Wednesday, May 4, 2011

Frustration...

It's getting difficult to still be on hold in terms of where we are going. It's tremendously stressful for my husband, who still doesn't know whether he's gotten in to law school or not, and it's stressful for me, who hates to be without some kind of plan. Most days I manage ok, but every once in a while something comes along that makes it hard not to grit my teeth.

On Monday, I met with my mentor to discuss my latest project and how to proceed. During the course of the conversation, we settled some stuff, and moved things along nicely. (Finished product on the CEO's desk- yay me!) And then he asked me what it would take to keep me with the company.

Now, I don't know about any of you superstars out there, but I don't often get asked by senior management what it would take to keep me. I really don't. These things don't happen all that often! And I had to say, 'I don't know.' Not the answer I'd hoped to give, either.

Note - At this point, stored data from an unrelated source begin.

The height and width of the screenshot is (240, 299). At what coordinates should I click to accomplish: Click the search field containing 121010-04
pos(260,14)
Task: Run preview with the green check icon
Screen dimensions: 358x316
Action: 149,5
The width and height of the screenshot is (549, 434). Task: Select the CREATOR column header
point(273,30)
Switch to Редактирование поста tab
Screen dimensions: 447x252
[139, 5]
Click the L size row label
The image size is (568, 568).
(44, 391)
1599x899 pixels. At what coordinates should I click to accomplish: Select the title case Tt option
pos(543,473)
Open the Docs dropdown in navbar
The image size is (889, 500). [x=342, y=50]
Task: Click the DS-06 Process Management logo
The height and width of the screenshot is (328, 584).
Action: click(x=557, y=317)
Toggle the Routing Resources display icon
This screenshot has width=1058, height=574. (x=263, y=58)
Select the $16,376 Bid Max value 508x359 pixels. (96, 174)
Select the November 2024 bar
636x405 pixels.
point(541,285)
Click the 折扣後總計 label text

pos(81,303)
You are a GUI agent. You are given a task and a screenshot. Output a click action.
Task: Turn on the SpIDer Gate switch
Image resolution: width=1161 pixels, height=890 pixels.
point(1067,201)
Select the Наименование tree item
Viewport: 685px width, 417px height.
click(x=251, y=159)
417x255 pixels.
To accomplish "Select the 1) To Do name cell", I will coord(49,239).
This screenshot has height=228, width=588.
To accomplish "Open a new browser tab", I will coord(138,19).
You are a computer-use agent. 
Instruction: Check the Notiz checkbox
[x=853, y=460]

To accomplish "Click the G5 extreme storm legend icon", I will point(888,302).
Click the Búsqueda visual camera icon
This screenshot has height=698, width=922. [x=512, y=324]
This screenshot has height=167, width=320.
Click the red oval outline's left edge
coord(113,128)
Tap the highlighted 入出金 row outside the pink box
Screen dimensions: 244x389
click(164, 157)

Of course, I went on to explain that first, I need to know where I'm going to be by September. Then I got to go ahead and name my price. So to speak. So I told him that first of all, I recognize that there may not be a budget to create a full time HR role for me at the moment, and that I would be willing to wait a year or two for it. The caveat to that is that I am not willing to continue doing the same thing I'm doing now. That's been boring for at least a couple of years already; that's why I started taking on the HR projects in the first place. Then he asked me if I'd be happy with a management role, and I said yes. I think further management experience would be a good thing for me, and can be a proper challenge. It would also continue to allow me to develop further HR projects for the company and really make my mark. So that's possible. Certainly if we stay here in Victoria, there are a couple of managerial positions likely to open up in the next little while, and my mentor was kind enough to say that he would love to see what I could do with one position in particular. The problem, of course, is that I can't commit to anything yet!!

So, things proceed apace. I go from thinking the future there looks pretty good, to being told there probably isn't anything there for me, to being asked what it would take to keep me there, and not being able to answer.